6. Método para detectar infección por parvovirus B19 humano en una muestra biológica, comprendiendo dicho método:

(a) aislar ácido nucleico de una muestra biológica sospechosa de contener ADN de parvovirus B19 humano, en el que dicho ácido nucleico comprende una secuencia diana;

(b) hacer reaccionar el ácido nucleico de parvovirus B19 humano con un primer oligonucleótido que comprende un primer cebador que comprende una secuencia de formación de complejo suficientemente complementaria a la parte 3 terminal de la secuencia diana con la que va a formar el complejo, en la que el primer cebador comprende adicionalmente un promotor para una ARN polimerasa en 5 dependiente de ADN y está unido operativamente a la secuencia de formación de complejo, en la que la reacción se realiza bajo condiciones que proporcionan la formación de un complejo oligonucleótido/secuencia diana y la iniciación de la síntesis de ADN;

(c) extender el primer cebador en una reacción de extensión utilizando la secuencia diana como molde para dar un primer producto de extensión del cebador de ADN complementario a la secuencia diana;

(d) tratar el producto de extensión del cebador de ADN con un segundo oligonucleótido que comprende un segundo cebador que comprende una secuencia de formación de complejo suficientemente complementaria a la parte 3 terminal del producto de extensión del cebador de ADN para formar un complejo con él, bajo condiciones que proporcionan la formación de un complejo oligonucleótido/secuencia diana y la iniciación de la síntesis de ADN;

(e) extender el extremo 3 terminal del segundo cebador en una reacción de extensión de ADN para dar un segundo producto de extensión de cebador de ADN, produciendo de este modo un molde para la ARN polimerasa dependiente de ADN;

(f) utilizar el molde para producir múltiples copias de ARN de la secuencia diana utilizando ARN polimerasa dependiente de ADN que reconoce la secuencia promotora; y

(g) repetir de forma autocatalítica las etapas (b) a (f) utilizando las copias de ARN de la etapa (f) para amplificar la secuencia diana, en el que dicho primer y segundo cebadores tienen la secuencia de polinucleótidos de SEQ ID No:88 y 89.

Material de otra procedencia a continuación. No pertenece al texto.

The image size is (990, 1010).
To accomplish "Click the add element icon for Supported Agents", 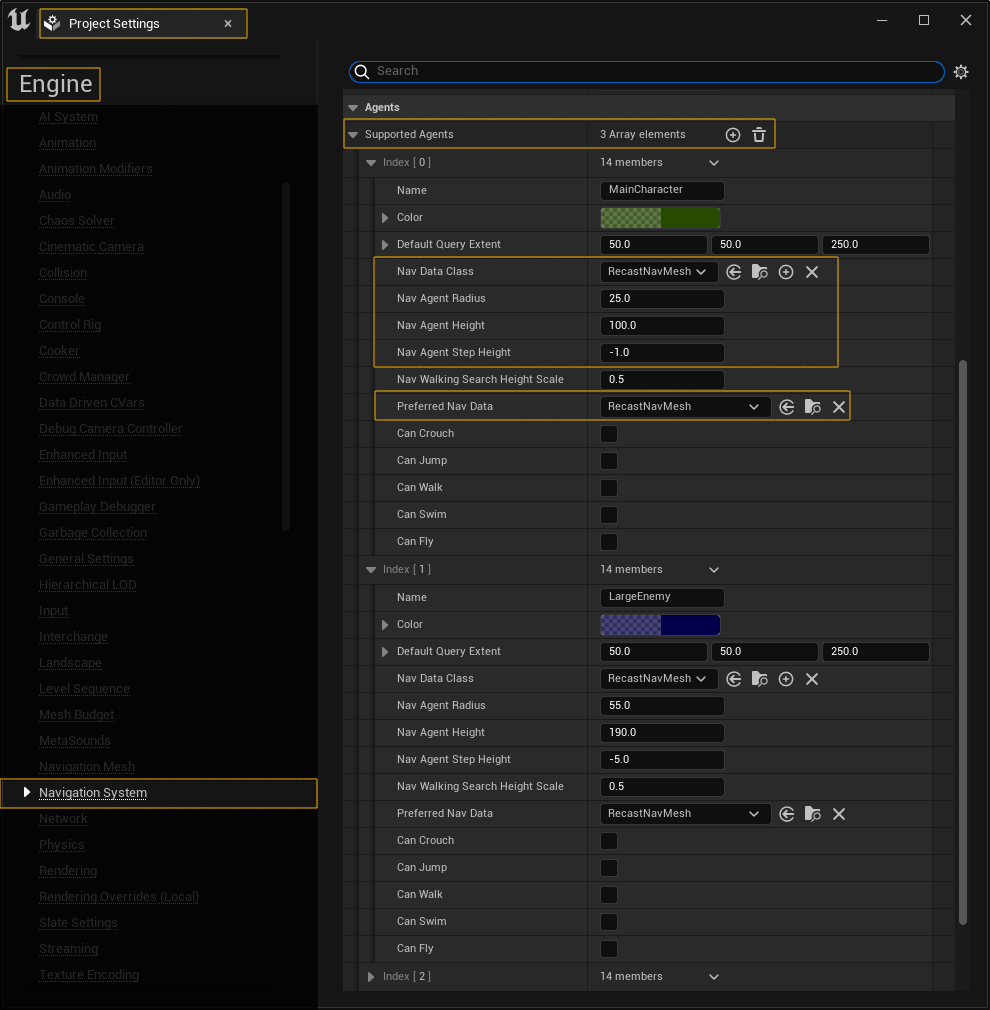I will [732, 134].

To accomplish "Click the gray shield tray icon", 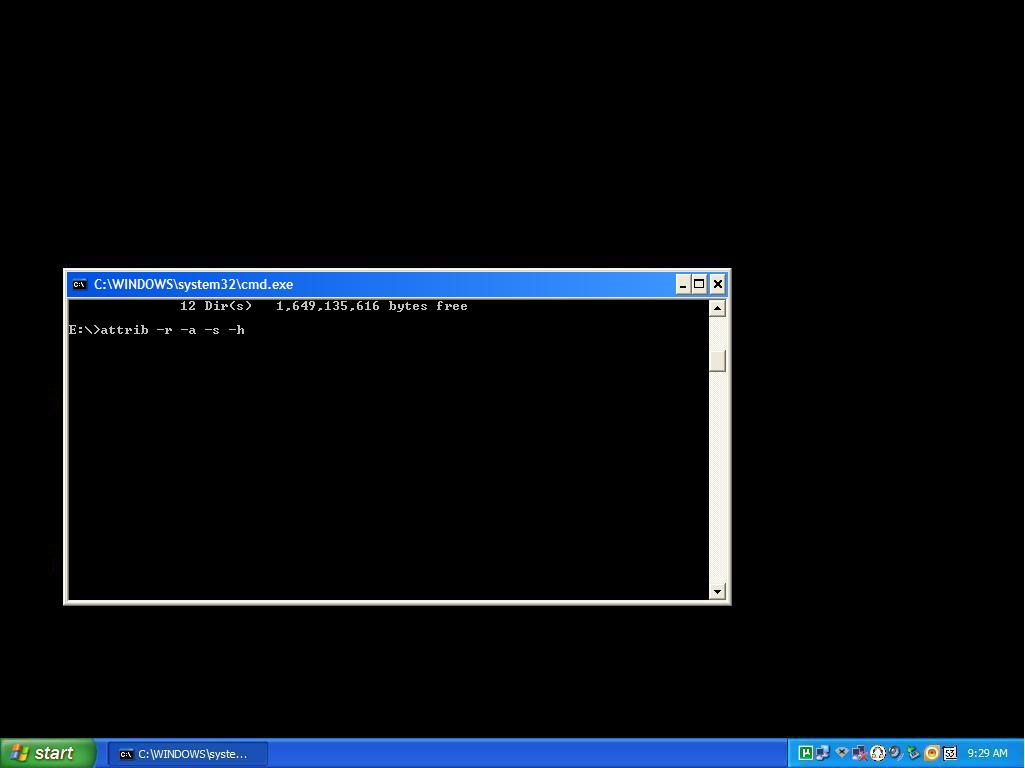I will (x=843, y=753).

7. Método, según la reivindicación 6, que comprende adicionalmente las etapas de:

(i) añadir una sonda de oligonucleótido etiquetada al producto de la etapa (f), en el que la sonda de oligonucleótido es complementaria a una parte de la secuencia diana, bajo condiciones que proporcionan la hibridación de la sonda con la secuencia diana para formar un complejo sonda:diana; y

(j) detectar la presencia o ausencia de una etiqueta como indicación de la presencia o ausencia de la secuencia diana.

8. Método, según la reivindicación 7, en el que la etiqueta es un éster de acridinio.

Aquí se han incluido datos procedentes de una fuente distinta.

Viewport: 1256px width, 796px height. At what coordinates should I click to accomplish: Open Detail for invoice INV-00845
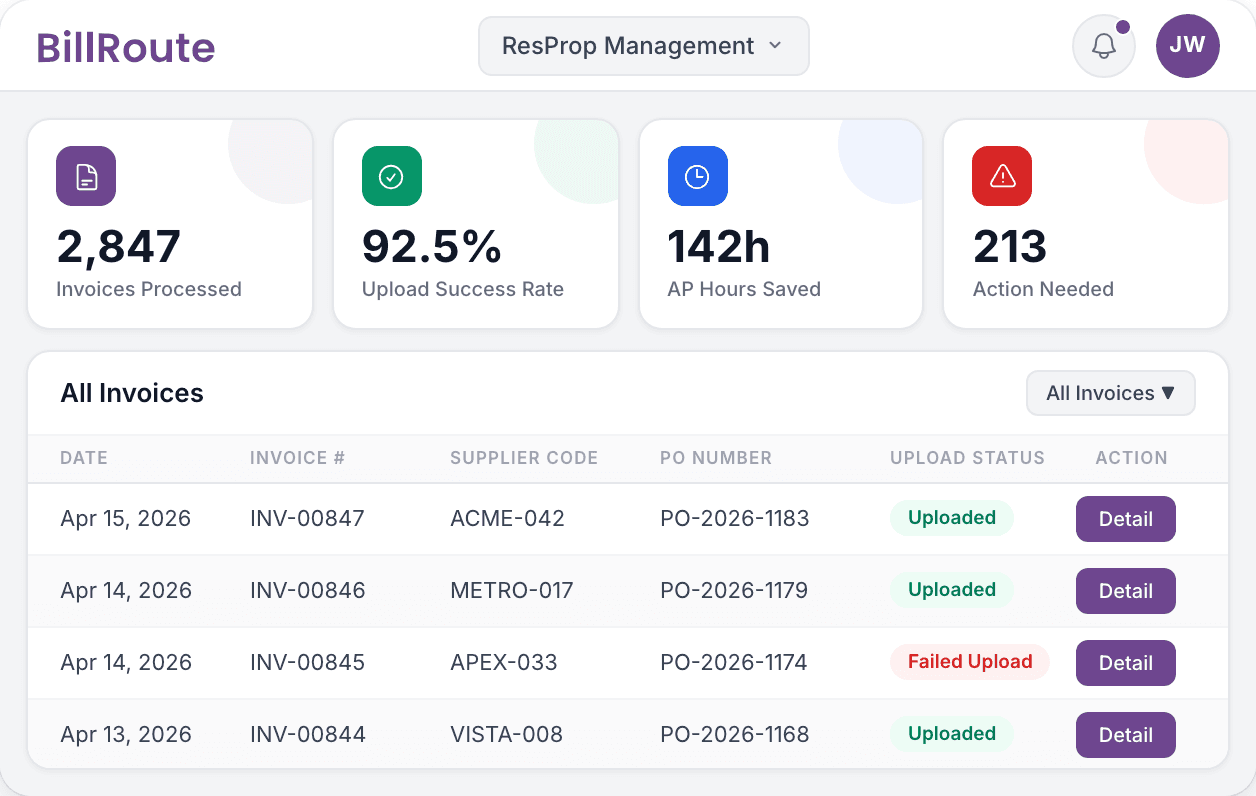click(x=1125, y=663)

9. Método, según cualquiera de las reivindicaciones anteriores, que comprende además proporcionar un control interno.

1. Método, según la reivindicación 9, en el que el control interno comprende la SEQ ID No:9.

11. Método, según cualquiera de las reivindicaciones anteriores, que permite la detección del ADN de B19 en muestras virémicas que tienen títulos virales tan bajos como de 13 partículas de virus/ml.